Dhananjay Bhimrao Mahadik is an Indian politician from Kolhapur district in Maharashtra state. He is a Member of Parliament in the Rajya Sabha from Maharashtra as a candidate of the Bharatiya Janata Party. He was elected to the 16th Lok Sabha (2014–2019) from Kolhapur as an NCP candidate. Dhananjay Mahadik is a Nephew of Mahadevrao Mahadik alias Appa Mahadik.

== Political career ==
In 2004, Mahadik contested the Lok Sabha election as a candidate of Shiv Sena from Kolhapur against NCP's Sadashivrao Mandlik and lost. He parted ways with Shiv Sena and joined Nationalist Congress Party (NCP). But NCP did not consider him as the party's candidate for the 2009 Indian General Election. He unsuccessfully contested the election as an independent candidate.

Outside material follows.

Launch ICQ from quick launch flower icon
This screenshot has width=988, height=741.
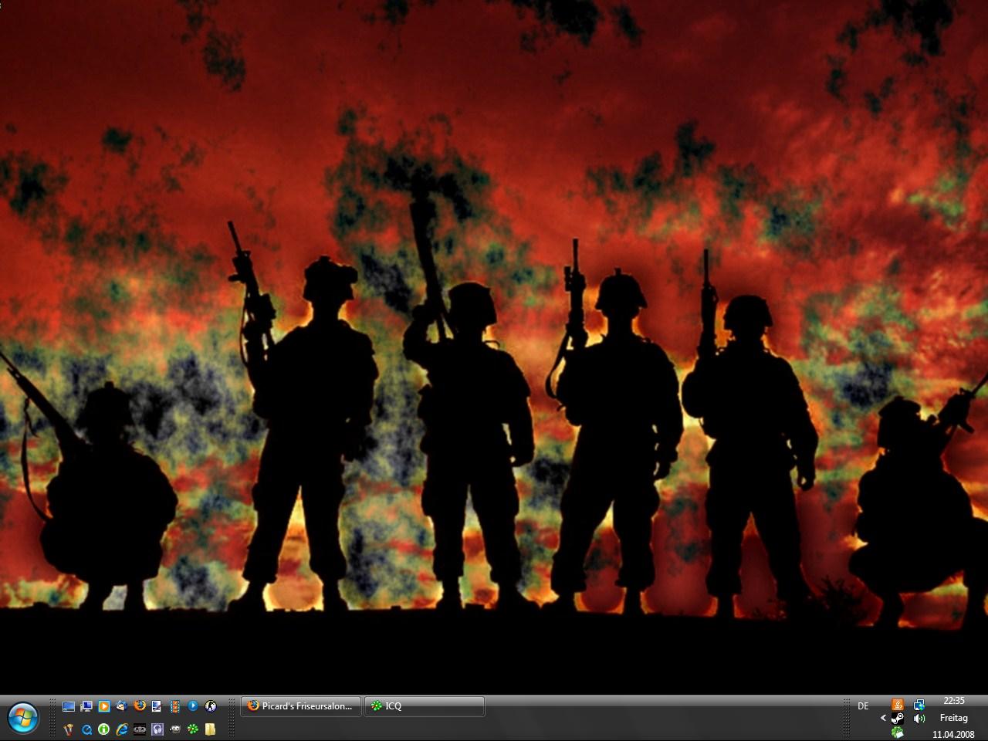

He entered Lok Sabha as a member of NCP in 2014. On 10 January 2017, Mahadik, along with NCP MLA Hasan Mushrif, former NCP MP Nivedita Sambhajirao Mane, Kolhapur mayor Hasina Faras, and 400 others were arrested for blocking traffic on the Pune-Bengaluru National Highway as part of a protest against the effects of demonetization.

He received Sansad Ratna Award for his outstanding performance in 2017 and 2018.

After representing Kolhapur in Lok Sabha (2014–2019), he unsuccessfully contested from the same seat in 2019 elections. He lost 2019 Lok Sabha election against Shiv Sena leader Sanjay Mandalik.

In September 2019, he along with his NCP colleagues joined the BJP. In 2022, he became a Rajya Sabha Member from Maharashtra state.

Dhananjay Mahadik served as the chairman of Bhima Sahakari Sakhar Karkhana for almost a decade till 2022. In 2022 elections the Mahadik panel secured all board seats, and his son Vishwaraj Dhananjay Mahadik was elected as the new chairman of the factory.

== Personal life ==
Mahadik is the nephew of former-MLA Mahadeorao Mahadik. In 1994, Dhananjay Mahadik married Arundhati Mahadik. They have 3 sons namely Prithviraj, Vishwaraj and Krishnaraj; they all reside together in Kolhapur.

Krishnaraj Mahadik, the youngest of Dhananjay Mahadik's sons, currently leads BJYM Maharashtra. His YouTube channel has picked up over 700,000 subscribers. He also raced competitively for a while and managed to win the British F3 title.